職場で週2日のテレワークが導入される見込みですが電気代が増えそうで不安です。テレワークをするほど損をすることになるのでしょうか?

テレワーク導入は労働基準法の適用対象

テレワークとは、インターネットなどの活用により、会社以外の場所で仕事をするという新しい働き方のことです。よく知られているのが「在宅勤務」で、感染症の流行対策としても注目を浴びています。

ただ、在宅勤務に切り替えることで、これまでかからなかった費用が発生することが考えられます。そのため、テレワークを手放しで喜べない人もいるでしょう。

実際、「テレワーク総合ポータルサイト」(厚生労働省、総務省)にも、通信費用や水道光熱費などの負担に関する質問が寄せられています。こちらの回答をまとめると、労使間で話し合いを行ったうえで、明確なルールづくりなどが必要ということです。

しかも、就業規則の作成や届け出が義務づけられている企業(常時10人以上の労働者を使用)の場合、該当箇所を変更したうえで、所轄の労働基準監督署長へ届けなければなりません。

| データ抜粋 |

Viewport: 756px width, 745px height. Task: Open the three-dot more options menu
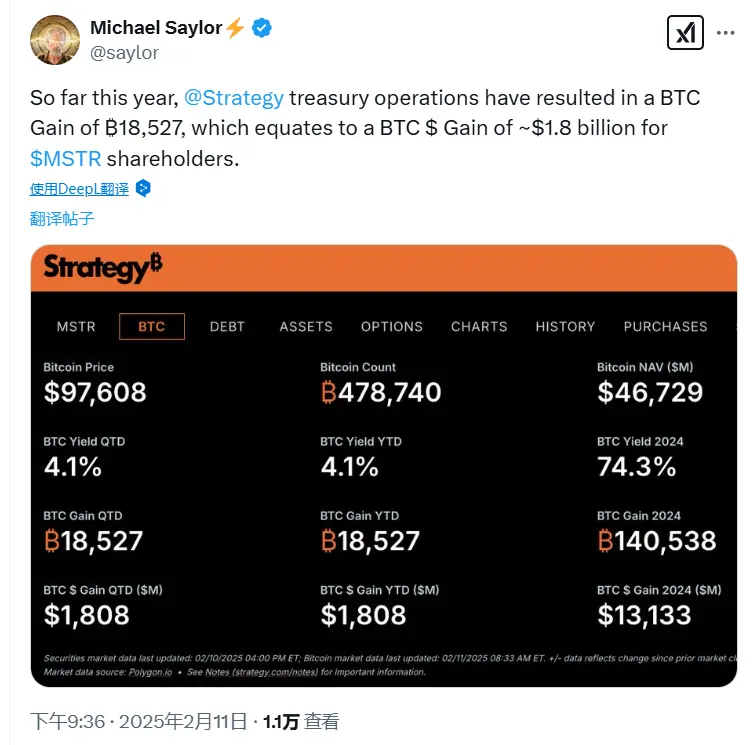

| 取り組む作業 |
1 – テレワークの文章のうち、「ただ、在宅勤務に切り替えるこ」で始まり「長へ届けなければなりません。」で終わる部分を、「話し合い」を「協議」に置き換えて書き出してください。
2 – テレワークの文章を、最後の文の後から続けて書いてください。
これらの行は使わなくてもかまいません。

| 結果 |
1 –
ただ、在宅勤務に切り替えることで、これまでかからなかった費用が発生することが考えられます。そのため、テレワークを手放しで喜べない人もいるでしょう。

実際、「テレワーク総合ポータルサイト」(厚生労働省、総務省)にも、通信費用や水道光熱費などの負担に関する質問が寄せられています。こちらの回答をまとめると、労使間で協議を行ったうえで、明確なルールづくりなどが必要ということです。

しかも、就業規則の作成や届け出が義務づけられている企業(常時10人以上の労働者を使用)の場合、該当箇所を変更したうえで、所轄の労働基準監督署長へ届けなければなりません。

2 –
こちらは「労働基準法第89条第1項第5号」の「労働者に食費、作業用品その他の負担をさせる定めをする場合」に当たるので知っておきましょう。もちろん、就業規則の作成義務がない企業でも、労働条件の変更を書面でまとめることが望まれます。

電気代の負担はどうなる?

こちらに関しても、前述した「テレワーク総合ポータルサイト」の内容をもとにお話ししていきます。テレワークに必要な費用を決める際、労働者側の過度な負担を避けなければなりません。もちろん、費用の負担割合は各企業で異なります。

しかし、費用項目によっては企業側が全額負担するケースも少なくないのです。パソコン本体など情報通信機器は典型的な事例です。それにともない、通信回線費用を負担する企業もみられます。

ただ、通信回線費用はプライベート利用との区別がつかないので、一定額のみを企業負担とするケースもあります。電気代を含む水道光熱費の場合も同じような考え方です。こちらは、テレワーク勤務手当に含めることがあるため、テレワーク業務に入る前に確認しておきましょう。

テレワークには電気代以上のメリットが

在宅勤務をすることで、電気代だけでなく水道代やトイレットペーパーの購入代金など、さまざまな費用がかかります。一方、通勤にともなうストレスがなくなる、外食費がかからないなど、さまざまなメリットがあります。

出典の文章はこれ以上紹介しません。